'007 - Sem Tempo Para Morrer' é uma despedida à altura de Daniel Craig como James Bond
Último filme do ator na franquia é ágil, violento e emotivo, como o personagem que ele desenvolveu
Uma das características mais interessantes dos filmes estrelados por Daniel Craig na franquia 007 é a complexidade dada a James Bond. O agente secreto mais famoso do cinema costumava ser uma figura com traços psicológicos muito delimitados, mas, para além do cabelo loiro e de muitos músculos, desde Casino Royale (2006) ele ganhou camadas e cicatrizes (físicas e emocionais) que o tornaram ainda mais interessante. Esse desenvolvimento do personagem atinge o ápice em 007 - Sem Tempo Para Morrer, longa que chega aos cinemas hoje, após mais de um ano da data de estreia inicial, em decorrência da pandemia.
Este 25º filme da franquia — e o quinto com Craig como protagonista —, funciona como uma sequência direta de Spectre (2015), e dos anteriores, Skyfall (2012), Quantum of Solace (2008), e o já citado Casino Royale. Com uma sequência de abertura impactante, que consegue criar momentos de tensão absoluta, o filme recupera a trama de seu antecessor, adicionando novas camadas não só à trajetória de Bond, como também de seu par romântico, a psiquiatra Madeleine Swann (Léa Seydoux).
Fora do MI6, James se isolou na Jamaica, onde tem sua tranquilidade interrompida após o amigo Felix Leiter (Jeffrey Wright), da CIA, o recutrar para uma missão em Cuba, após uma importante e pouco conhecida pesquisa ter sido roubada de um laboratório em Londres. Antes de aceitar, ele conhece Nomi (Lashana Lynch), que assumiu o seu lugar no serviço secreto. Ambos seguem caminhos diferentes para Cuba, onde devem recuperar um cientista e sua pesquisa.
No país caribenho, Bond conta com a ajuda da Paloma (Ana de Armas), que aparece como uma clássica "bond girl", mas subverte o papel puramente sexualizado que era reservado a essas personagens até os anos 1990. Essa mudança de tom é um dos pontos altos de Sem Tempo Para Morrer, que não deixa de ressaltar o lado sedutor do agente secreto, mas não cai no discurso sexista e misógino que tantas vezes caracterizou a franquia.
MUDANÇA DE TOM
O roteiro, assinado por Phoebe Waller-Bridge (Fleabag), Neal Purvis, Robert Wade e pelo diretor Cary Joji Fukunaga, consegue mesclar os elementos clássicos dos filmes de 007 ao mesmo tempo em que estabelece uma ligação com a atualidade. Há referências aos filmes anteriores, incluindo os clássicos dos anos 1960, que vão agradar os fãs mais atentos. Eles também amarram bem as pontas deixadas pelos filmes anteriores protagonizados por Daniel Craig.
Mais uma vez a organização criminosa Spectre é uma das antagonistas de Bond. Ernst Stavro Blofeld (Christoph Waltz), vilão do longa anterior, aparece mais uma vez, porém não está sozinho na arquitetura dos planos que podem comprometer a vida de milhões de pessoas. Além dele, o agente com licença para matar precisa impedir as ações de Safin (Rami Malek), cujo passado está ligado a alguém próximo a Bond. Em sua jornada, Bond conta com a ajuda de Nomi e também de seus velhos parceiros do MI6, Q (Ben Whishaw), Eve Moneypenny (Naomi Harris), Bill Tanner (Rory Kinnear) e M (Ralph Fiennes), com quem mantém uma relação conturbada.
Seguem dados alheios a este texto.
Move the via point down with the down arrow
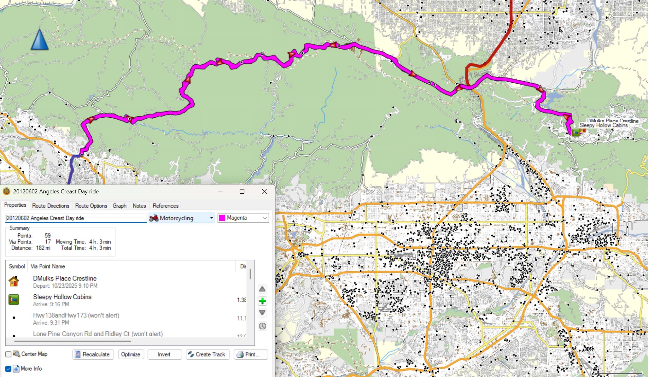The image size is (648, 377). (x=262, y=313)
Com uma trama ágil e inteligente, além de cenas de ação impressionantes, 007 - Sem Tempo Para Morrer consegue desenvolver tanto a trama mais ampla, "a missão", como os conflitos internos de Bond. O personagem se confronta com vários de seus demônios e sentimentos e se mostra mais vulnerável do que nunca. Vale ressaltar a direção de Fukunaga, segura tanto nas cenas de ação como psicológicas.
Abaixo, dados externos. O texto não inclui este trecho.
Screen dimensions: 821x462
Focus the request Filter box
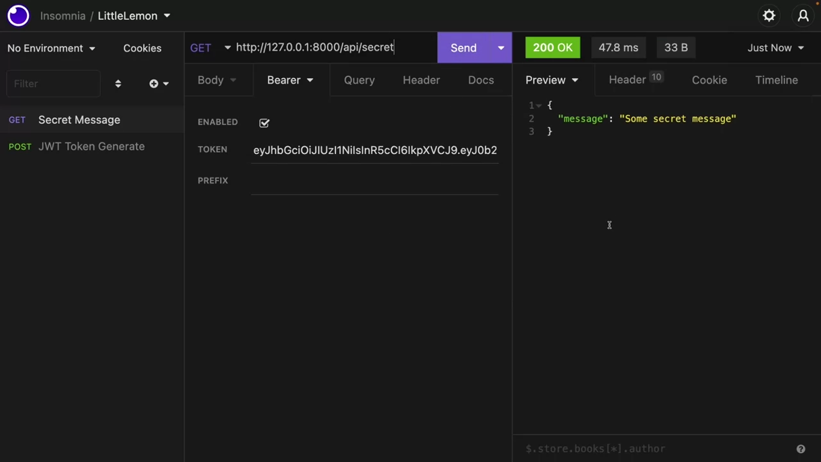53,84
É uma despedida à altura para Daniel Craig, que anteriormente já havia dito que este seria seu último filme como o personagem. O ator deixou sua marca como 007, que ganhou aspectos humanizados, brutais, quase como uma criação shakespeareana. O próximo protagonista terá uma missão árdua de criar seu próprio tom, mas, a julgar pelos caminhos adotados pela franquia, o velho Bond continuará se renovando.